RF – Regions Financial Corp. – Shares of the provider of banking and bank-related services are up more than 6% in morning trading at a new 52-week high of $8.74 after receiving a plethora of analyst upgrades. Yesterday, Regions Financial was raised to ‘buy’ from ‘hold’ and given a 12-month target share price of $10.00 at Collins Stewart. Regions’ target share price was also raised to $8.00 from $7.00 at Credit Suisse this morning. Bullish options traders feasted on fresh call options at the April $9.0 strike where approximately 3,600 contracts were purchased for an average premium of $0.09 each.

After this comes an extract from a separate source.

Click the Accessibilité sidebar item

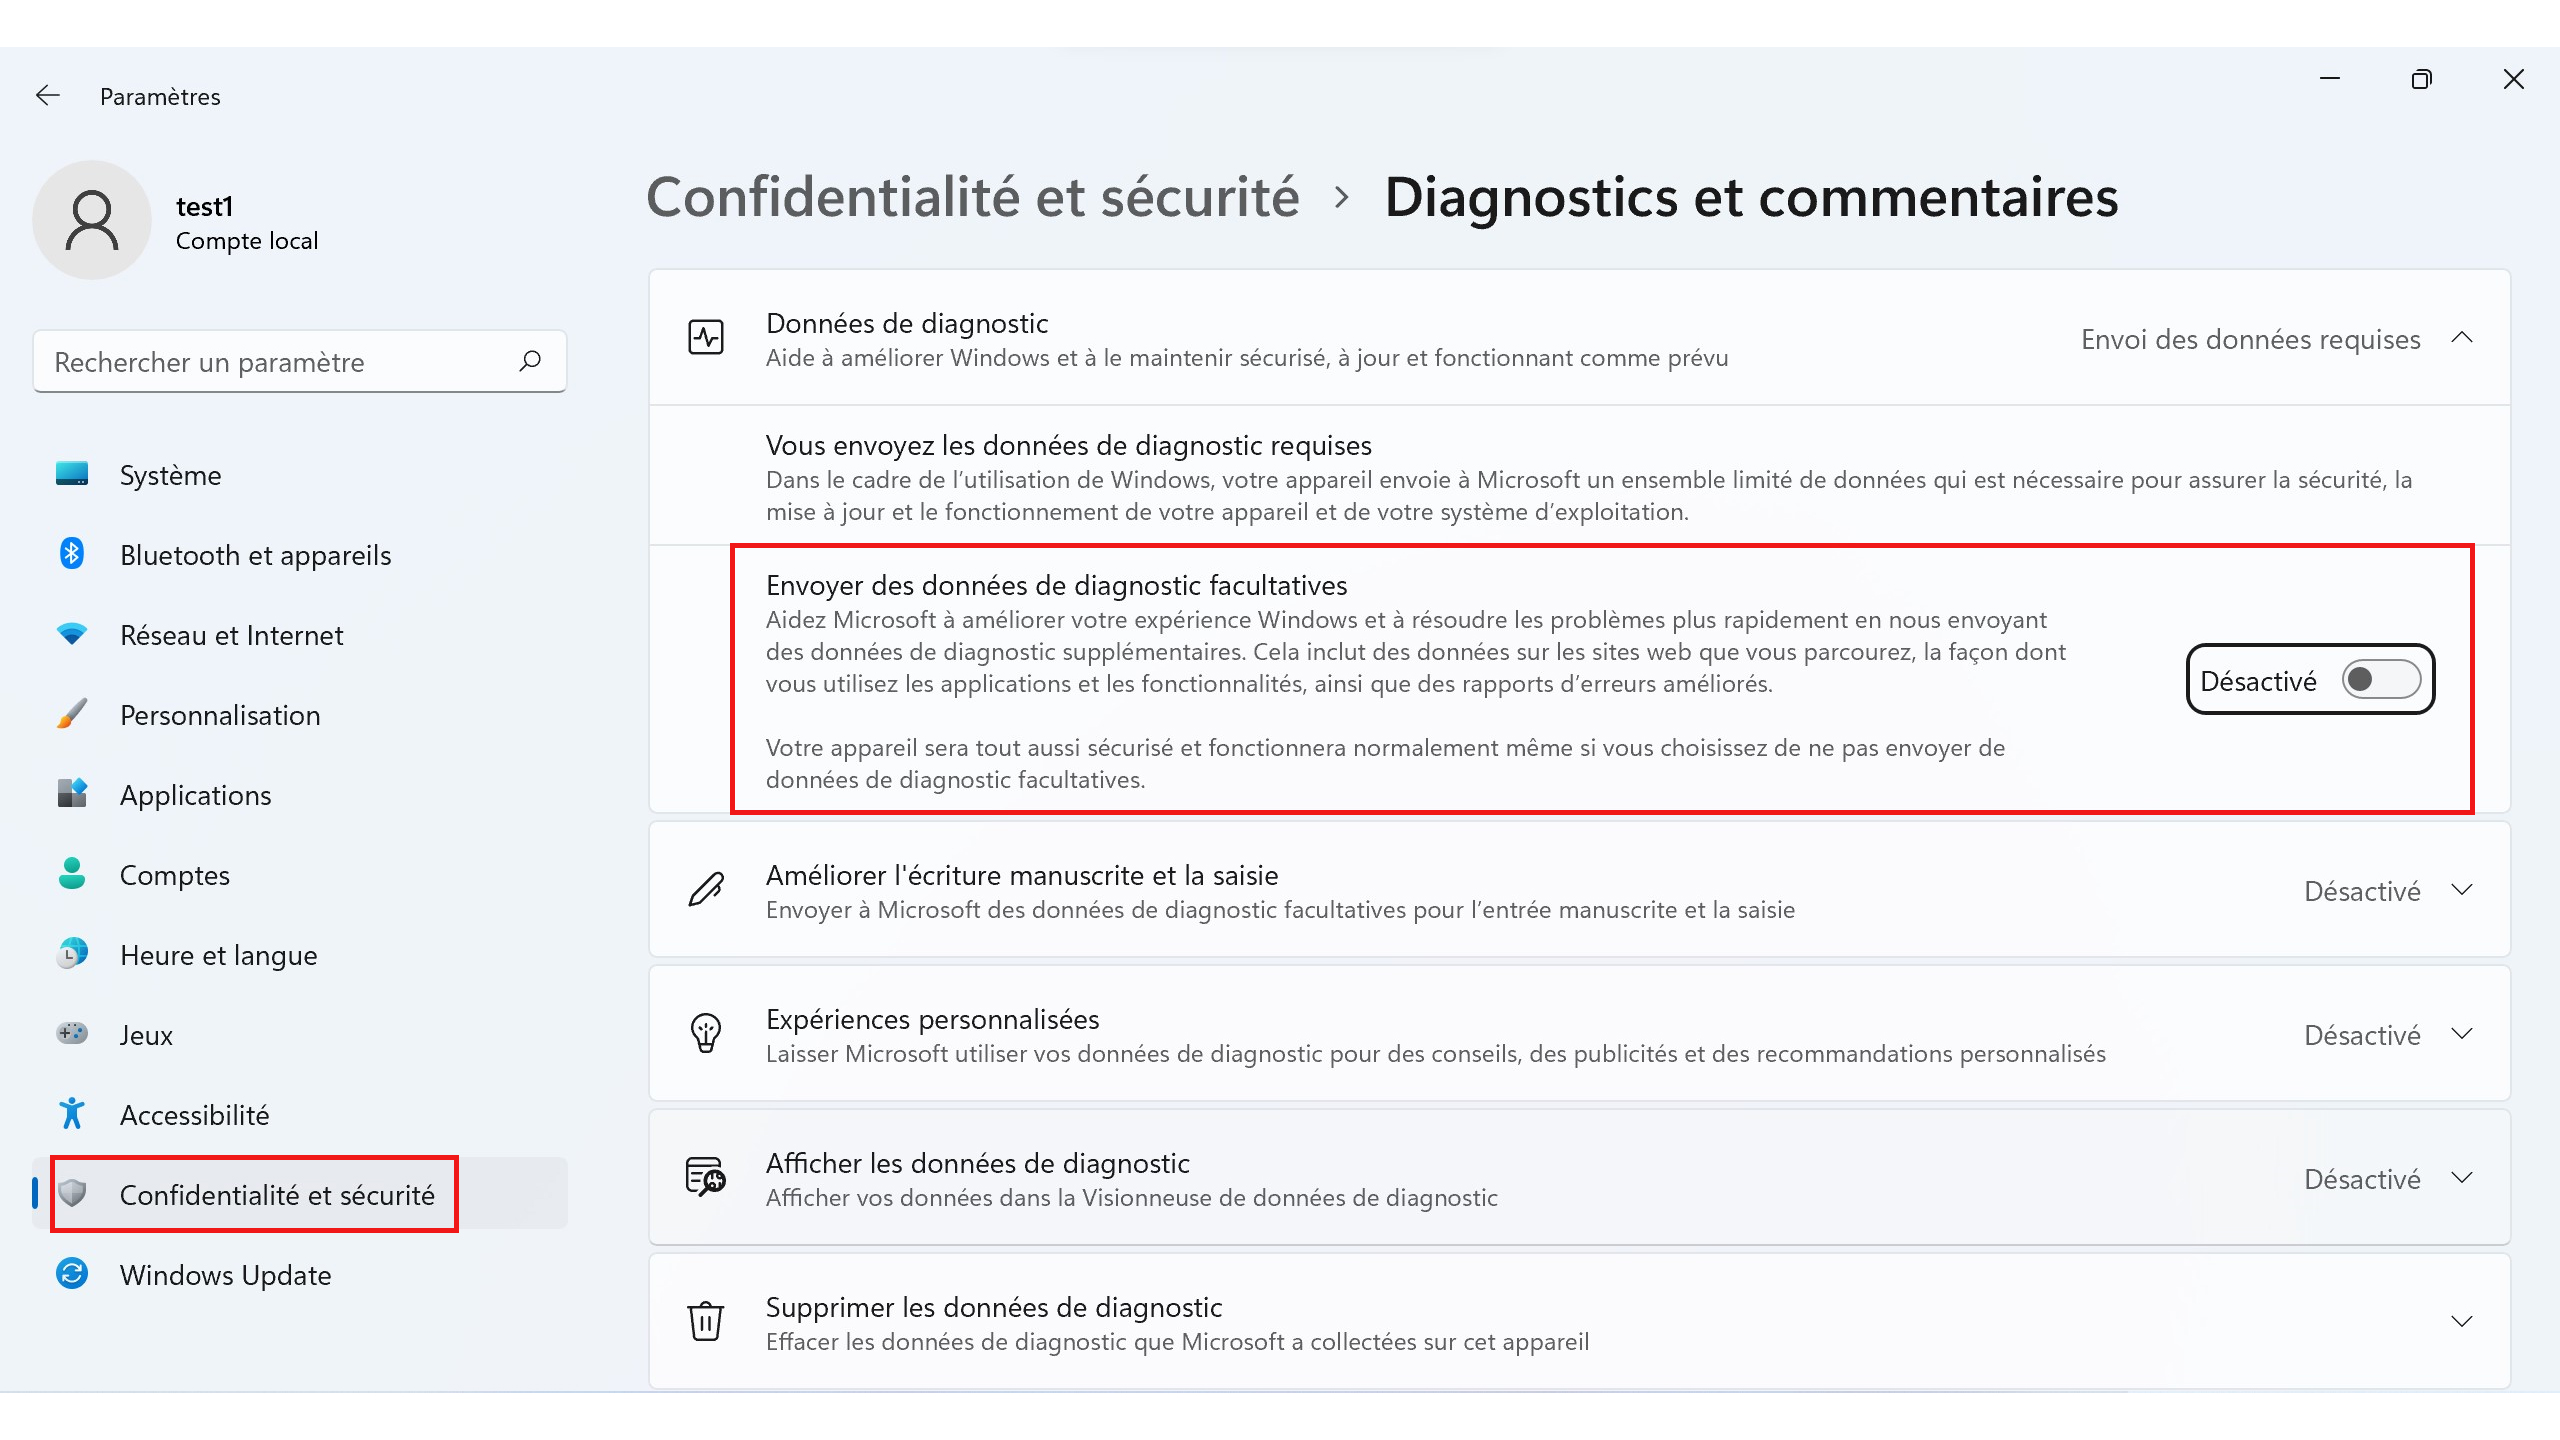[192, 1115]
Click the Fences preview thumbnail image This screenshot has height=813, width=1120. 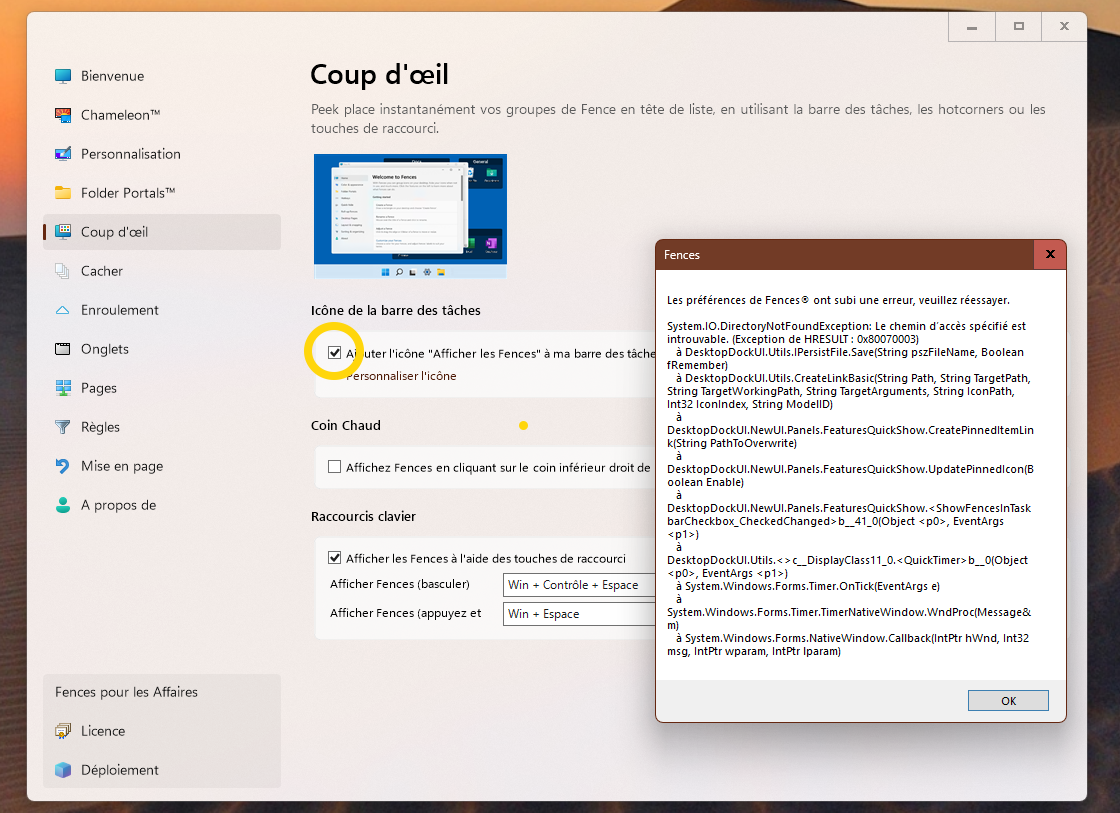[x=410, y=216]
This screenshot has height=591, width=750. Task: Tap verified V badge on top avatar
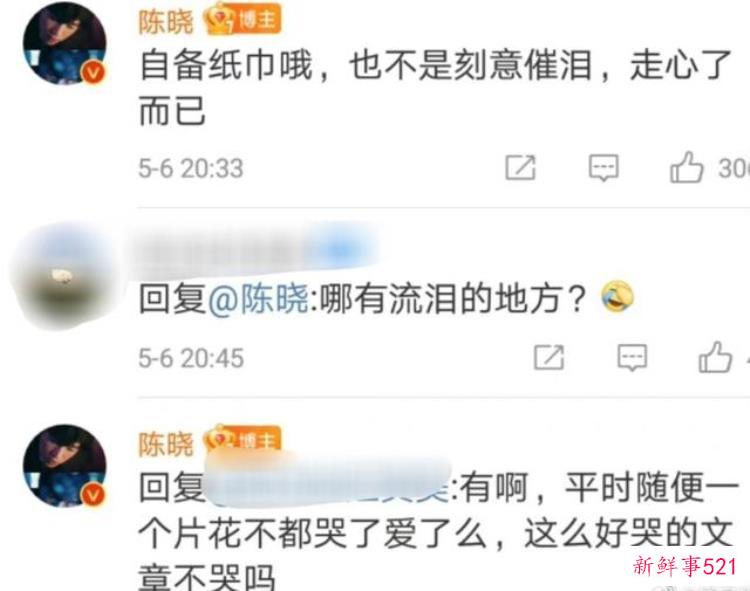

Optimism spread to the May $9.0 strike where 4,000 calls were picked up for $0.28 apiece. Nearly 1,000 call options were coveted at the higher May $11 strike for just four pennies per contract. Contrarian options activity was also apparent as pessimistic players purchased debit put spreads in the May contract. Cautious investors bought 2,000 puts at the May $8.0 strike for an average premium of $0.36 each, and sold the same number of puts at the lower May $7.0 strike for about $0.11 apiece. Net premium paid for the bearish spread amounts to $0.25 per contract, thus yielding maximum potential profits of $0.75 per contract should Regions’ shares slip to $7.00 ahead of May expiration day. Options implied volatility on RF is up 10.2% to 47.5% as of 10:50 am (ET).

BP – BP PLC – Bullish options activity on the oil and gas company this morning indicates one investor is anticipating continued upward movement in the price of the underlying shares through May expiration. BP’s shares edged up 0.60% to $58.85 during the first half of the trading session. The optimistic options trader sold roughly 3,800 in-the-money puts at the May $60 strike for an average premium of $2.98 per contract in order to finance the purchase of 3,800 calls at the same strike for $0.89 each. The investor pockets a net credit of $2.09 per contract, which he keeps if BP’s shares trade above $60.00 through expiration. Additional profits are available to the reversal player if shares rally at least 1.95% from the current price to surpass the $60.00-level by expiration day in May.

IGT – International Game Technology – Debit call spreads enacted on International Game Technology this morning indicate some investors expect shares of the underlying stock to appreciate significantly ahead of July expiration. IGT’s share price increased 0.70% in the first half of the trading day to stand at $19.60. Bullish players purchased roughly 2,000 calls at the July $21 strike for an average premium of $0.77 each, and sold about the same number of call contracts at the higher July $23 strike for $0.26 apiece. The net cost of the call spread amounts to $0.51 per contract, and yields maximum potential profits of $1.49 per contract if IGT’s shares rally through $23.00 by expiration day in July. Investors start to make money on the options play if shares rise at least 9.75% from the current price to surpass the breakeven point at $21.51. Options implied volatility on the stock is up 5% to 40.42% as of 11:00 am (ET).